No início do ano em curso, o Facebook foi a rede social mais fácil de replicar de forma fraudulenta pelos hackers, com páginas do Facebook a serem frequentemente falsificadas para roubo de dados pessoais através de ataques phishing.
Estes fazem parte de uma tendência a longo prazo: em 2017, o Facebook tornou-se um dos três principais alvos de phishing, atingindo os 8% de ataques totais, seguido pela Microsoft Corporation (6%) e pela PayPal (5%).
No primeiro trimestre deste ano, o Facebook lidera também na categoria de phishing em redes sociais, seguido pelo VK, rede social russa semelhante ao Facebook, e LinkedIn.
Para isso contribuiu a média mensal de 2.13 mil milhões de utilizadores mundiais ativos, incluindo os que acedem a outras aplicações através das credenciais do Facebook, o que torna os utilizadores da rede social um alvo rentável para os hackers responsáveis por ataques phishing.
Esta realidade reforça a ideia de que os dados pessoais são cada vez mais valiosos no mundo da tecnologia de informação – tanto para organizações legítimas como para hackers. Estes estão em constante busca por novos métodos para atingir os utilizadores, pelo que é importante estar atento a técnicas fraudulentas.
Por exemplo, a tendência mais recente é o envio de spam relacionado com o RGPD, Regulamento Geral de Proteção de Dados, que incluem ofertas para acções de formação, normalmente pagas, de clarificação da nova legislação, ou convites para a instalação de software específico que permite o acesso a recursos online para garantir o cumprimento das novas leis.
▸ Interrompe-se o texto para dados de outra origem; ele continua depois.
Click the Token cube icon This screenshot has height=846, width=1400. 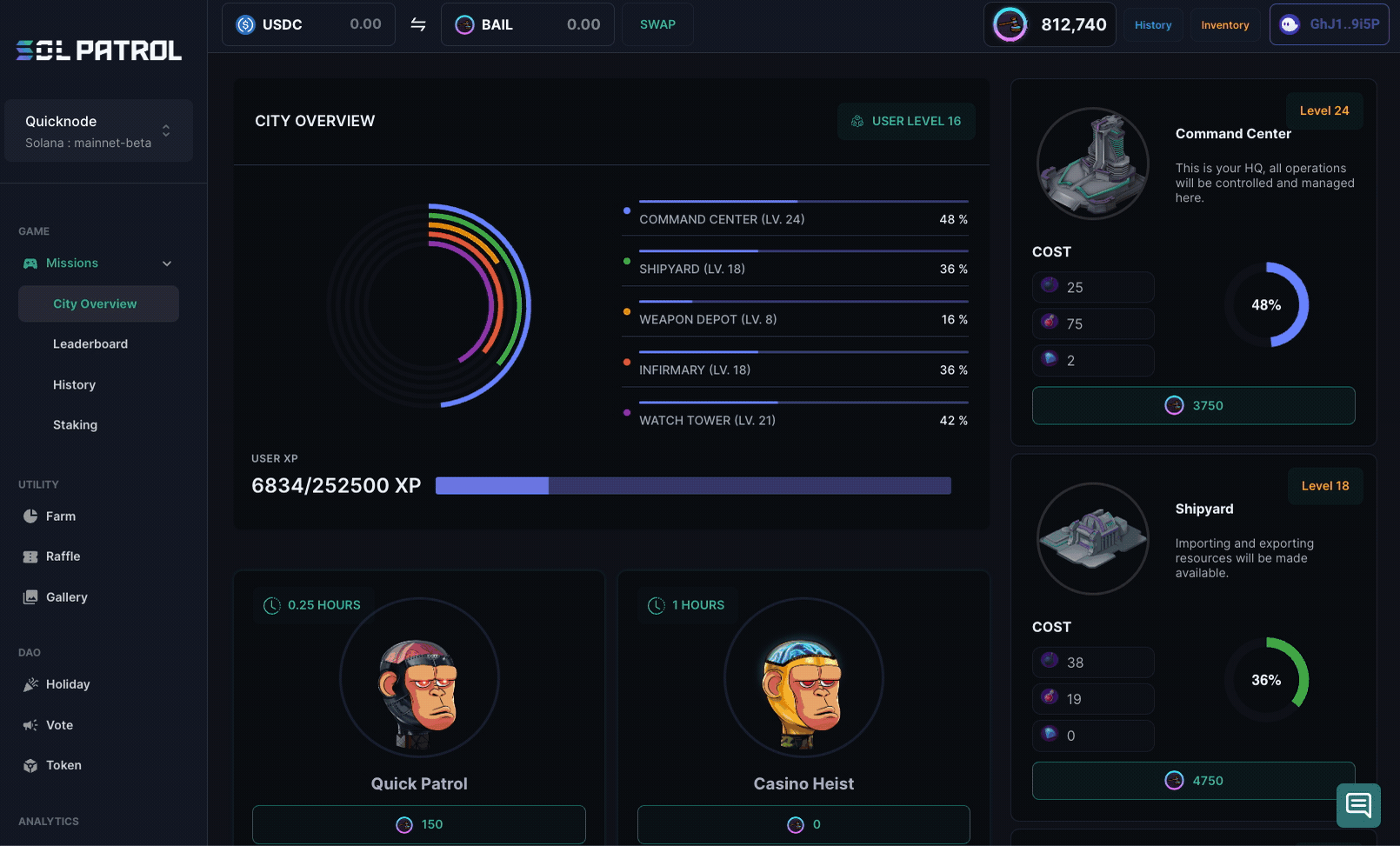[x=30, y=766]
Os investigadores da Kaspersky Lab aconselham os utilizadores a adotar as seguintes medidas de proteção contra o phishing:
- Verificar sempre o endereço, o link e o email do remetente antes de clicar em alguma coisa – melhor ainda seria não clicar no link mas inserir o endereço no motor de busca;
- Antes de clicar em qualquer ligação, verificar se o endereço apresentado é o mesmo que o do hyperlink (a localização real para onde a ligação o direciona) – para isso basta passar o rato por cima da ligação, sem clicar nela;
- Utilizar apenas uma conexão segura, em especial se forem visitados websites sensíveis. Como precaução, não utilizar redes Wi-Fi desconhecidas ou públicas que não necessitem de proteção por palavra-passe.
- Como proteção máxima, utilizar uma solução VPN que encripte o tráfego. E não esquecer que, se for utilizada uma conexão insegura, os hackers poderão redirecionar o indivíduo, de forma indetetável, para páginas de phishing;
- Verificar a conexão HTTPS e o nome do domínio quando é aberta uma página web. Estes pormenores são especialmente importantes quando são visitados sites que contêm informação importante – como sites bancários, lojas online, redes sociais, etc.;
- Nunca partilhar os dados mais importantes, como credenciais de acesso, palavras-passe, cartões bancários, etc., com terceiros. Empresas oficiais nunca requerem estes dados por emails;
- Utilizar uma forte solução de segurança com tecnologias comportamentais anti phishing, como o Kaspersky Total Security, para detetar e bloquear ataques de spam e phishing.